4. Life and technology are changing faster than we can research its effectiveness. There was an article in the New York Times that decried whether technology expenditures were showing the rise in test scores that would “prove” that the tech was enhancing education. There were several folks who defended the spending on tech despite the fact that test scores were flat, for a variety of reasons, making very valid points. However, the problem is the question is framed incorrectly.

Kids will need to know how to use computers and digital tools now and in the future. How they learn to do this most effectively we may still be trying to work out. All of the new tools available are also new for many teachers, meaning teachers and students are learning together. This side by side learning experience is different from the traditional sage on the stage method of teaching, and it makes many teachers uncomfortable, because they don’t feel like they have sole control of the knowledge in the classroom any more. But while that makes teachers feel threatened, I look at this as one of the best things to happen to education. It means education is becoming, mor ethan ever, an exploration of the unknown. Teachers can help model what it’s like not knowing, making mistakes, not being perfect, and help students accept their own imperfections and that the underlying point of education is exploring and learning. With learning changing from being a linear to a semantic process, I’m not sure educators have much of a choice in this, but they will have to be comfortable with not owning all the knowledge in the room.
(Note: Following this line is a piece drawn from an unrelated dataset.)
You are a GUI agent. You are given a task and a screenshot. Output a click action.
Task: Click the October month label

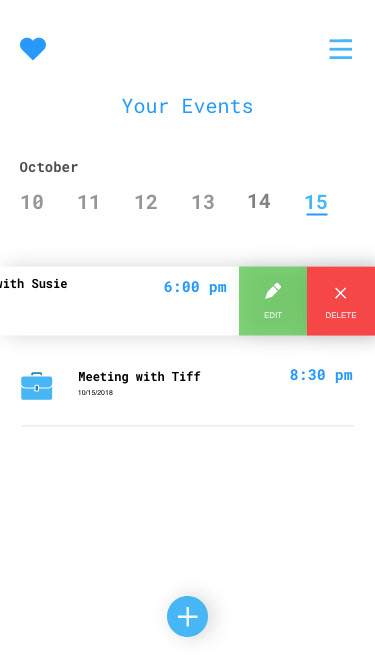coord(49,167)
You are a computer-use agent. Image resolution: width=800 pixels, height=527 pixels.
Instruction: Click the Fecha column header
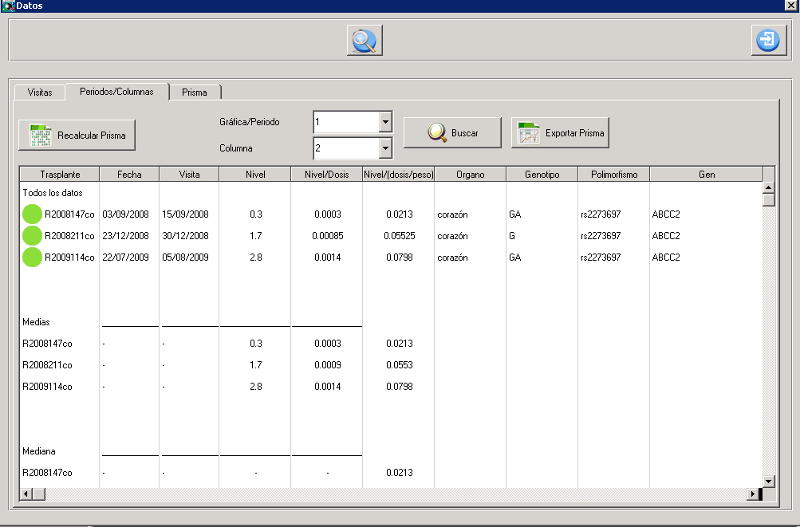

5. School is still the best way to collaborate and learn with fewer real world consequences. While I think more schools need to do real and meaningful project-based learning projects which can help their communities, let’s wait on this for a moment. Students have accountability in the form of grades, but largely, their work in school does not support the family financially. The same pressures of “perform or be fired” that permeate the workplace doesn’t apply in school. As a result, students and teachers should be more free to explore boundaries, make mistakes and experiment. Even in research institutions, scientists have goals and benchmarks they must meet that aren’t always the same pressures kids have in school, where learning and playing can be more in sync. Teaching kids how to collaborate with others, work together with others strengths to come up with exciting, new ideas and ask more in depth questions about “what if” and “Could we?” should be a major part of school, because it’s a major part of life. We need to teach kids to have a hacker mentality and to solve novel problems, rather than just rework problems already solved by a generation of students beforehand, unless it’s in service of building fundamental skills, like the Pythagorean theorem example I gave above.

Jeff Jarvis gave a great TEDx NY ED talk I’ve included, talking about school and possible models for school. While I think aggregation of knowledge and best lectures are fantastic, I think the fundamental relationship between teacher and student, student and student, and the trust they need to develop in order to explore, learn, make mistakes, and try again are fundamental to learning. Teachers have it all over parents, in some ways, because a kid wants to please their parents so much, they often are afraid to be as open and honest about success and failure as they can be with a relative stranger. Likewise, they sometimes respect strangers and their expertise much more than that of parents. (Who hasn’t had a kid, as young as second grade, say “Mrs. XYZ knows more about this than you do, Mom.” despite the fact that we have lots of life experience, too…)
Schools should be incubators for our kids. Incubators of ideas, incubators of information, incubators of citizens, incubators of society. It should be a place where ideas nurture and grow, not where conformity rules. But we’re going to have to come to grips that we have to change alongside the change, and we don’t have time to wait for the data to come in. We have to look at the preliminary, short term data and the big picture of our beliefs to make the changes our kids need now, not 5 or 10 years from now, where catching up will be impossible.

We know we need to do it. It’s time to find the will to bite the bullet and make it happen. Now.